Brief: Can you reproduce, word for word, the entries between the line containing "Click the Cluster" and the line containing "tap(39, 446)", inclusive?

Extracted entries:
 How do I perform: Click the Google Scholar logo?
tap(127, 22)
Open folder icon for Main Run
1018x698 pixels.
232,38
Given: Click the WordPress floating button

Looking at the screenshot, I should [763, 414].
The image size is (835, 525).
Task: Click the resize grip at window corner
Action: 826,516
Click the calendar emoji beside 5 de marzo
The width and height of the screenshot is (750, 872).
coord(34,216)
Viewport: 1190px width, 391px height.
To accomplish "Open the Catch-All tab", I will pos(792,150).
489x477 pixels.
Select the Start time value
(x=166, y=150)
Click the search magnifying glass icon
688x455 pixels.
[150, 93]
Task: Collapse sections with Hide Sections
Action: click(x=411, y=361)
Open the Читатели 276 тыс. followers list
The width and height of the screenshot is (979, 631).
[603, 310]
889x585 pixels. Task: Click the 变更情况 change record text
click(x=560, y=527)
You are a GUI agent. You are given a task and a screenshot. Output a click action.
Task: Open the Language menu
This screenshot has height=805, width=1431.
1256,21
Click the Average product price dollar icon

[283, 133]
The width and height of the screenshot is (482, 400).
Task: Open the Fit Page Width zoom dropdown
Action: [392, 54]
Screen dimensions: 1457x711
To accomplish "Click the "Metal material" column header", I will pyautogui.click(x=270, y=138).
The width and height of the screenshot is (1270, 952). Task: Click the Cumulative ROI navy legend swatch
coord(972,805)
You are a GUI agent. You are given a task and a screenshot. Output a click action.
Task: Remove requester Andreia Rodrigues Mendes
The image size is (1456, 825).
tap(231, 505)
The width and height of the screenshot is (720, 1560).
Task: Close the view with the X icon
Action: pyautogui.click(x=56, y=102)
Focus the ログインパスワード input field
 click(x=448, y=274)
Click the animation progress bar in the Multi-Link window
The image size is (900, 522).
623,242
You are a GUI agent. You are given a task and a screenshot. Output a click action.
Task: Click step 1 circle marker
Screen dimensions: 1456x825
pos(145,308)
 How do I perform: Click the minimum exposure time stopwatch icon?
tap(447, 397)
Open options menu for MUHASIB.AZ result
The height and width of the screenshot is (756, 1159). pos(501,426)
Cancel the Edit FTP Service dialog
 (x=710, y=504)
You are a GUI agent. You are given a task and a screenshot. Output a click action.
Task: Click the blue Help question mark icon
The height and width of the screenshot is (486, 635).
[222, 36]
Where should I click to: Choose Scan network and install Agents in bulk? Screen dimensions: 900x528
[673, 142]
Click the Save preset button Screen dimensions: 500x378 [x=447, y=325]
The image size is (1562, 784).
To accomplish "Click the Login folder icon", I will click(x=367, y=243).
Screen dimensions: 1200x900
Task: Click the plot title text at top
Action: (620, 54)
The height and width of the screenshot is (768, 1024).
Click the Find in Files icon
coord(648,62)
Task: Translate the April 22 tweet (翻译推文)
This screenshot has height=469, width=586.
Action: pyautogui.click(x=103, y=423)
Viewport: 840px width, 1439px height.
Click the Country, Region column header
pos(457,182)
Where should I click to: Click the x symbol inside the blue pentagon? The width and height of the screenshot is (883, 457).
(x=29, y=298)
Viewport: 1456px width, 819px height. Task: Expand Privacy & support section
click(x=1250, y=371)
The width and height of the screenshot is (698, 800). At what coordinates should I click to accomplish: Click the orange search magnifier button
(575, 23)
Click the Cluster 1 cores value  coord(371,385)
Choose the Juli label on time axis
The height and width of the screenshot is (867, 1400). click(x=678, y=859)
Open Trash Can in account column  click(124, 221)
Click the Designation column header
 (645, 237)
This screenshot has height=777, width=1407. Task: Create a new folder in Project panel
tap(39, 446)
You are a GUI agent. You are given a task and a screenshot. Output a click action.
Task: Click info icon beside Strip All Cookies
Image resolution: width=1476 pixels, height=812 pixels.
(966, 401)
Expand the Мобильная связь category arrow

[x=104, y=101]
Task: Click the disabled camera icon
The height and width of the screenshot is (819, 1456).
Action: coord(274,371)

Exercise solution:
Click the Cluster 1 cores value  coord(371,385)
Choose the Juli label on time axis
The height and width of the screenshot is (867, 1400). click(x=678, y=859)
Open Trash Can in account column  click(124, 221)
Click the Designation column header
 (645, 237)
This screenshot has height=777, width=1407. Task: Create a new folder in Project panel
tap(39, 446)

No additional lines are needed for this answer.